Although the listing below holds pictures, reproduce only its lines from the one containing "Task: Open Time and currency format dropdown" through the last, exactly and without them.

Start of Dataset extract

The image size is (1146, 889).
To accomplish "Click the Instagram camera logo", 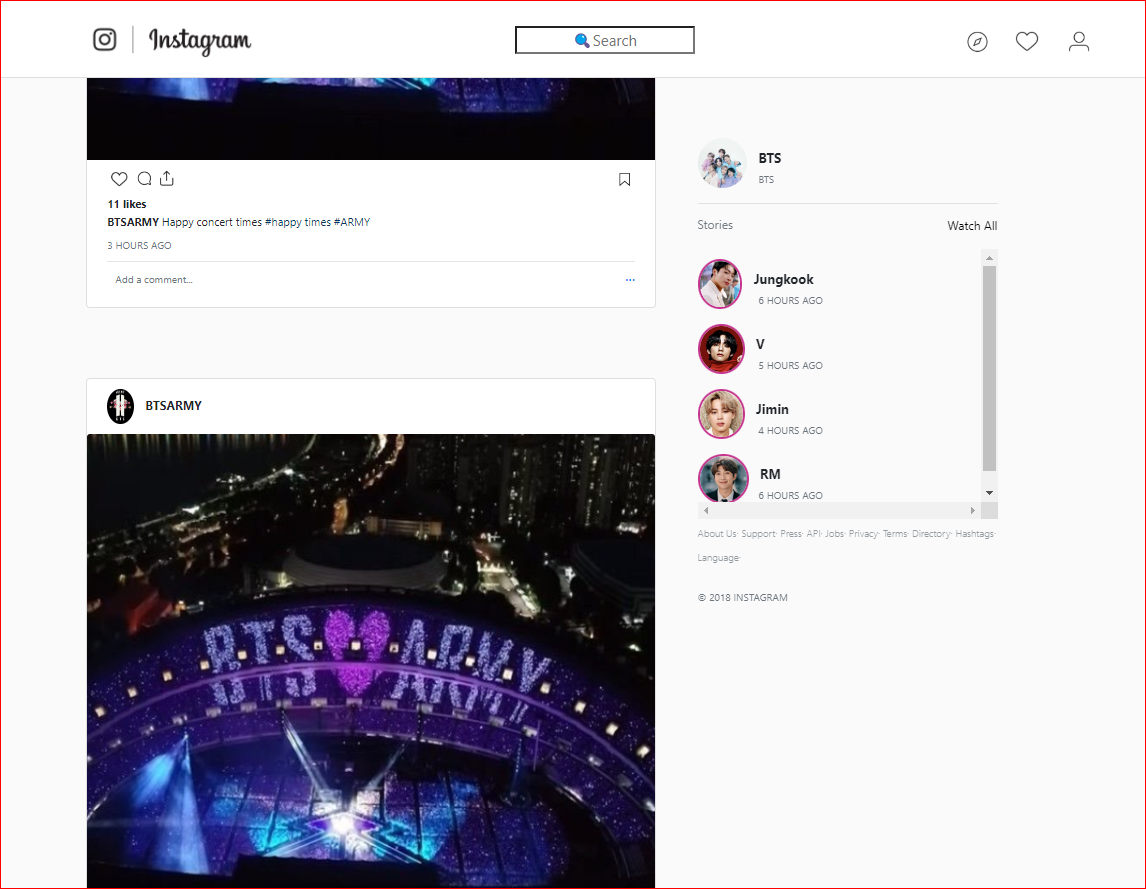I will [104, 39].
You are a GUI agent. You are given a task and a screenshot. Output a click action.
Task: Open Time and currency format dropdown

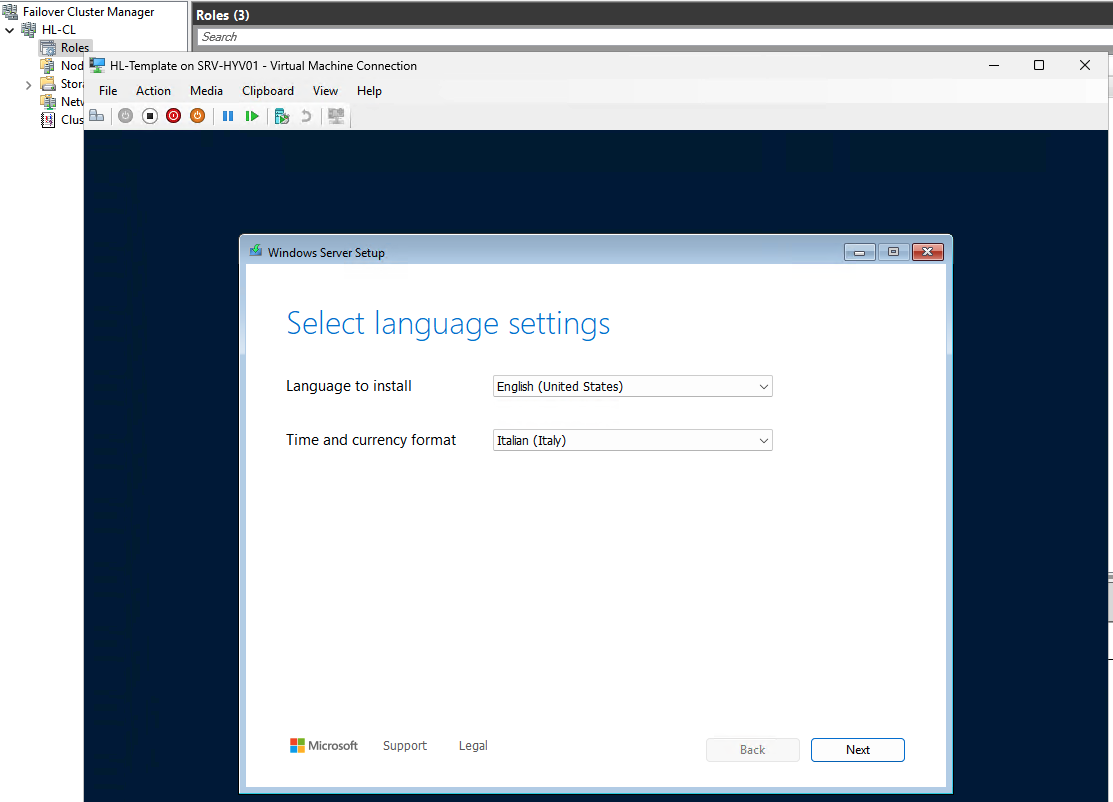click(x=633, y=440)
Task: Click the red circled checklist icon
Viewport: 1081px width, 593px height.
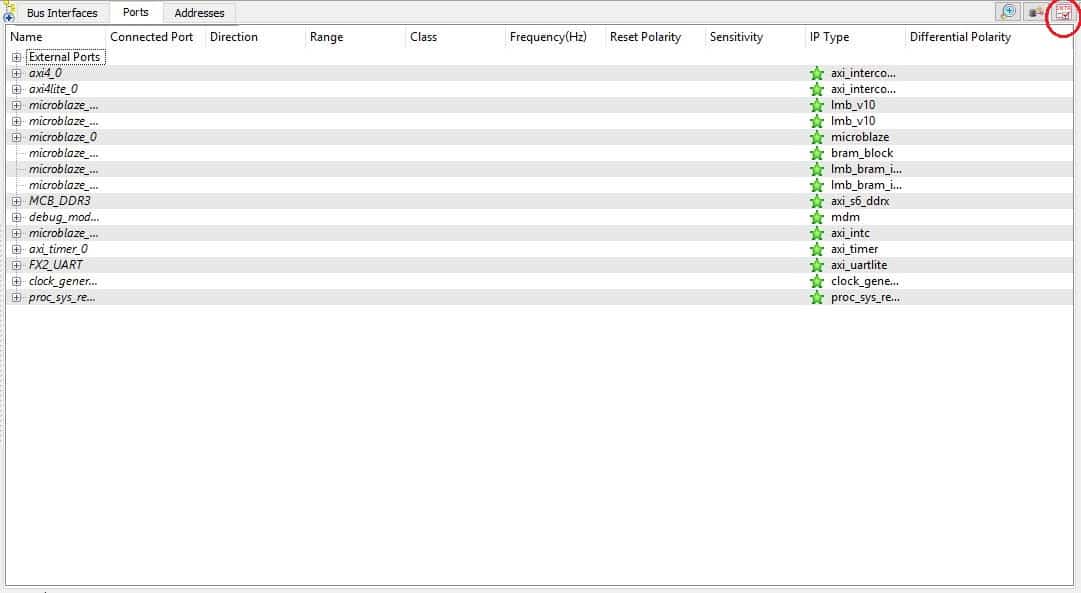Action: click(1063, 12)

End of Dataset extract

Task answer.
Task: Open Time and currency format dropdown

click(x=633, y=440)
Task: Click the red circled checklist icon
Viewport: 1081px width, 593px height.
Action: click(1063, 12)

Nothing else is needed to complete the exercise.